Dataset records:
*** Block opens ***
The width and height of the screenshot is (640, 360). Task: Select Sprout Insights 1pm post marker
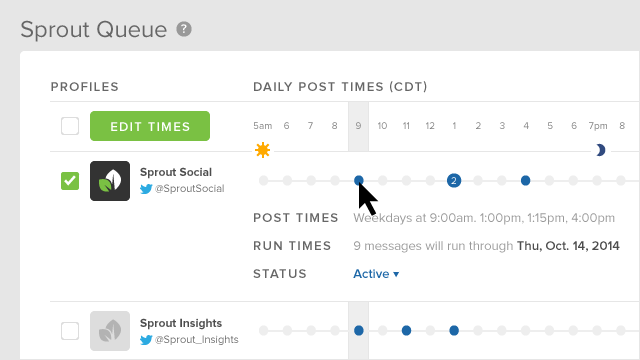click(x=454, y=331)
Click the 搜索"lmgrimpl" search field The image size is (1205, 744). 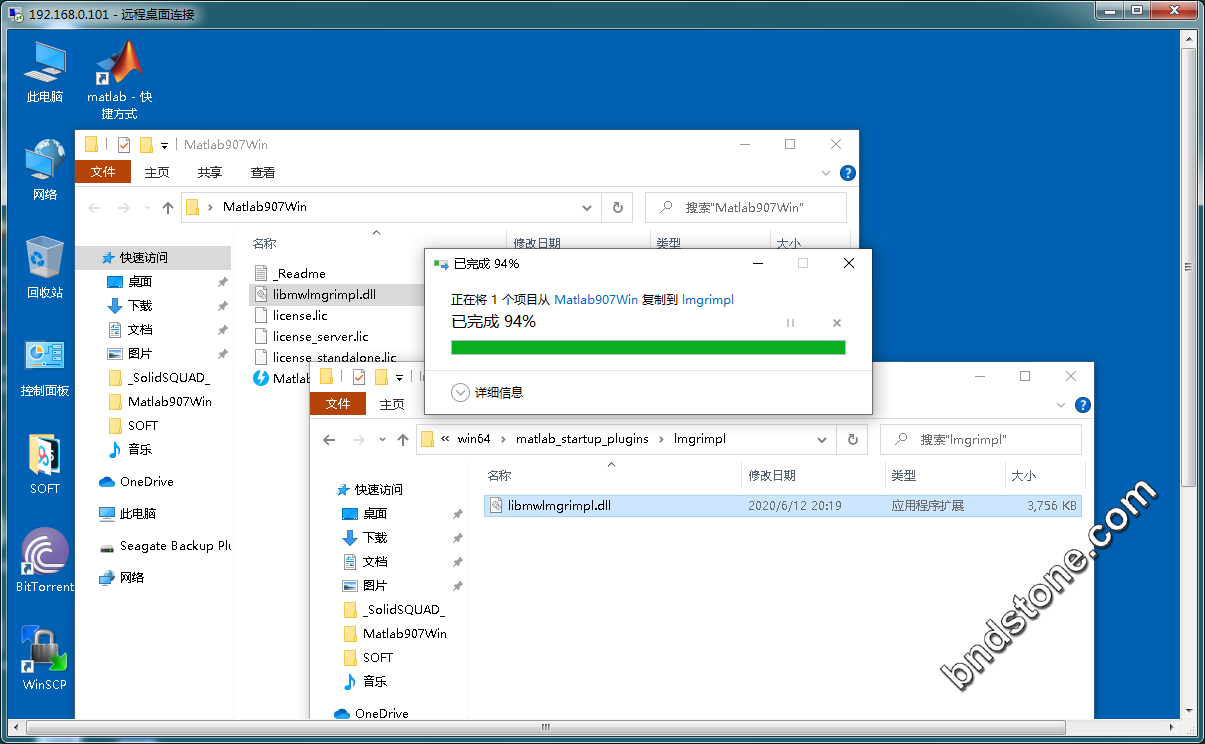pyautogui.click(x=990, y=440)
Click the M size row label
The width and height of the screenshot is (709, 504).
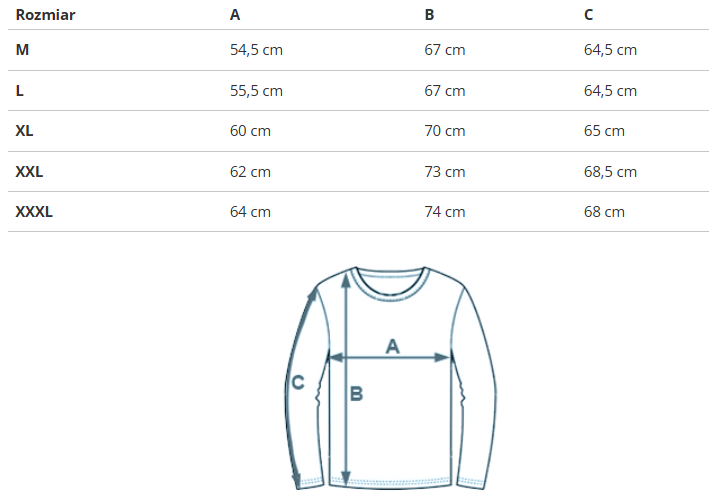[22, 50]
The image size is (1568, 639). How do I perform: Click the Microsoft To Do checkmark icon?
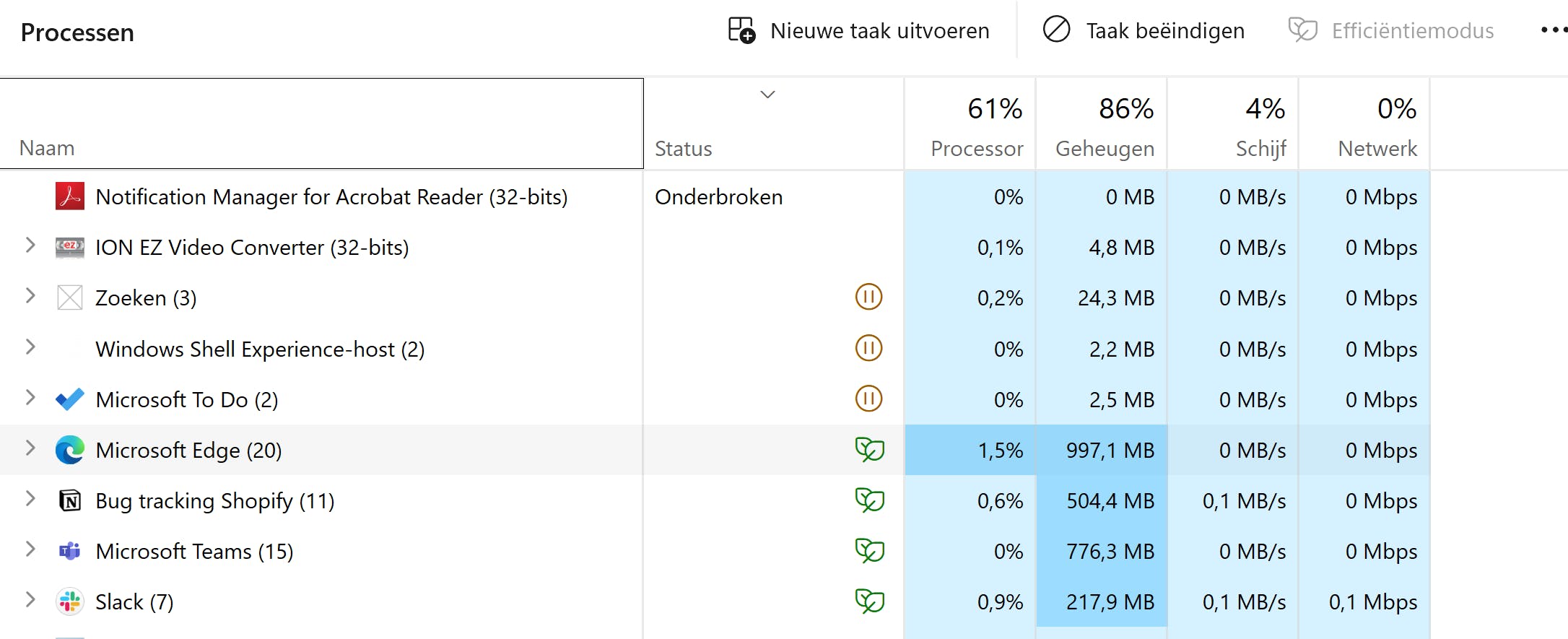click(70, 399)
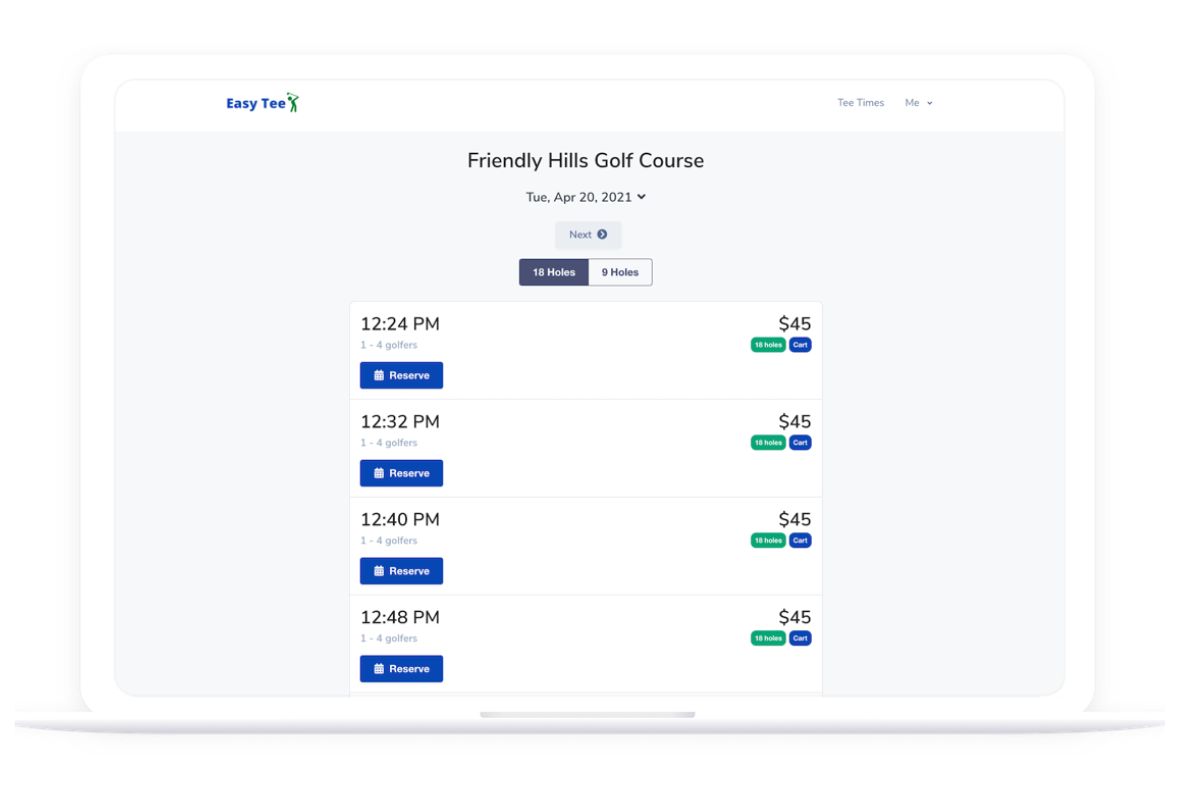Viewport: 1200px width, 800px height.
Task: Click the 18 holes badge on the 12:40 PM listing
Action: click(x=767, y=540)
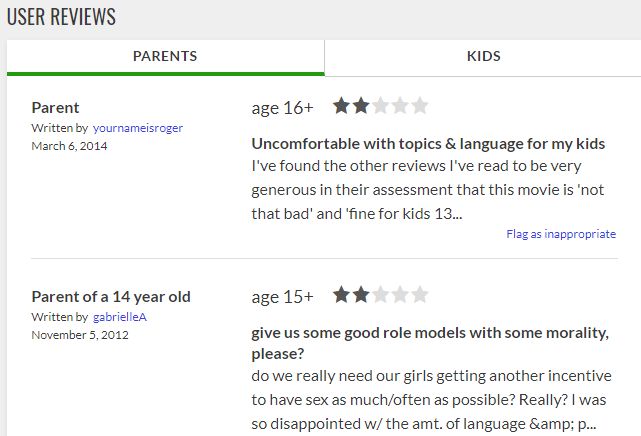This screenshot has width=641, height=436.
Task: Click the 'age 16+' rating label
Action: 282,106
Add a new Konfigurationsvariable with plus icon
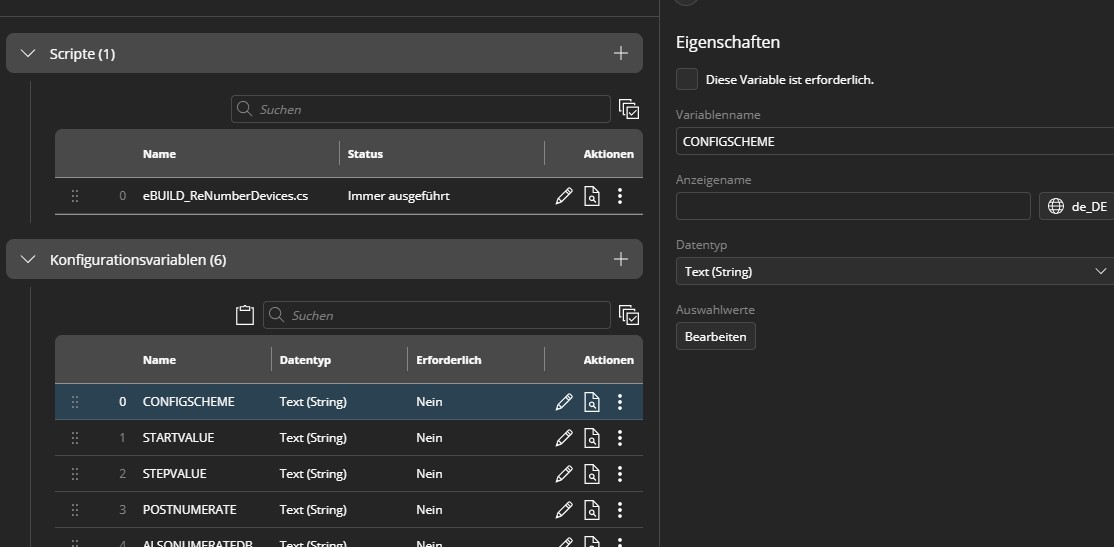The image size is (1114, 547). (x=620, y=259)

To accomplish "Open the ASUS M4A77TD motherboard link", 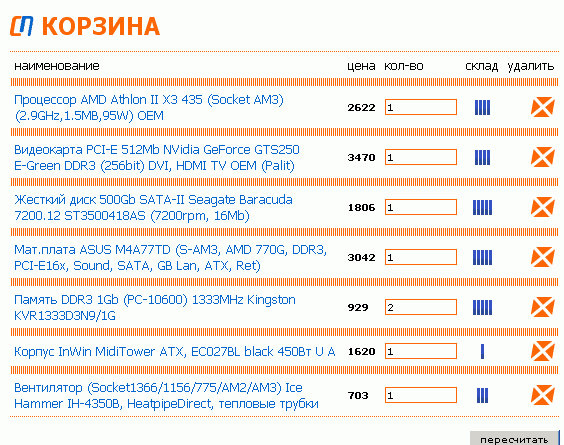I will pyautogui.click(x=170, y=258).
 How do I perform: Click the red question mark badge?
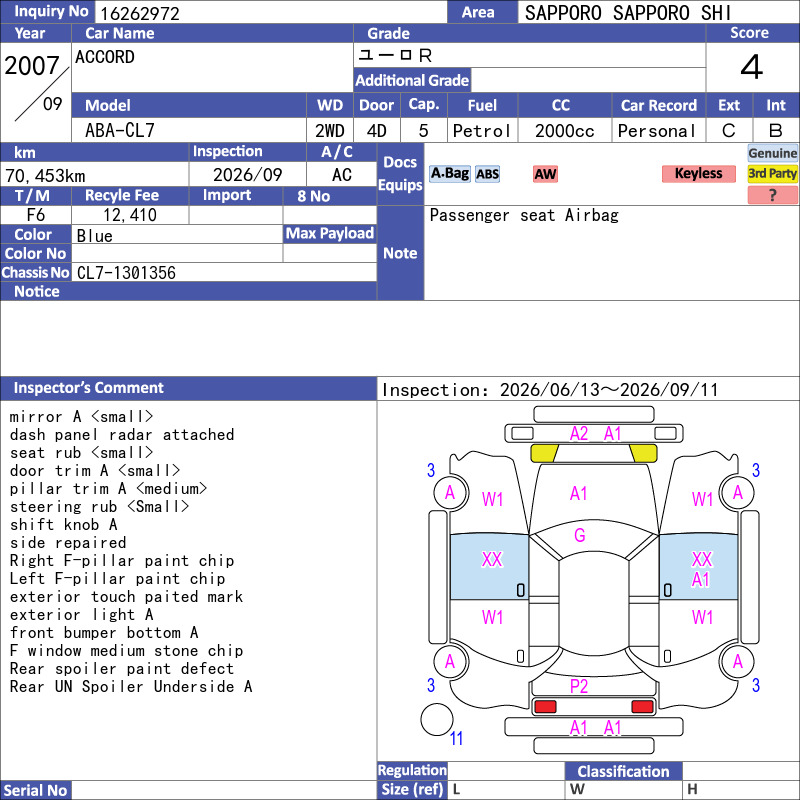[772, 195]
*** Block closes ***
▶ [Exercise details] Once the line holding "How do I perform: Click the red" is found, set down that line and every line after it, exactly, through the last line of the records above, omitting pictures.

▶ [Answer to the exercise]
 How do I perform: Click the red question mark badge?
[772, 195]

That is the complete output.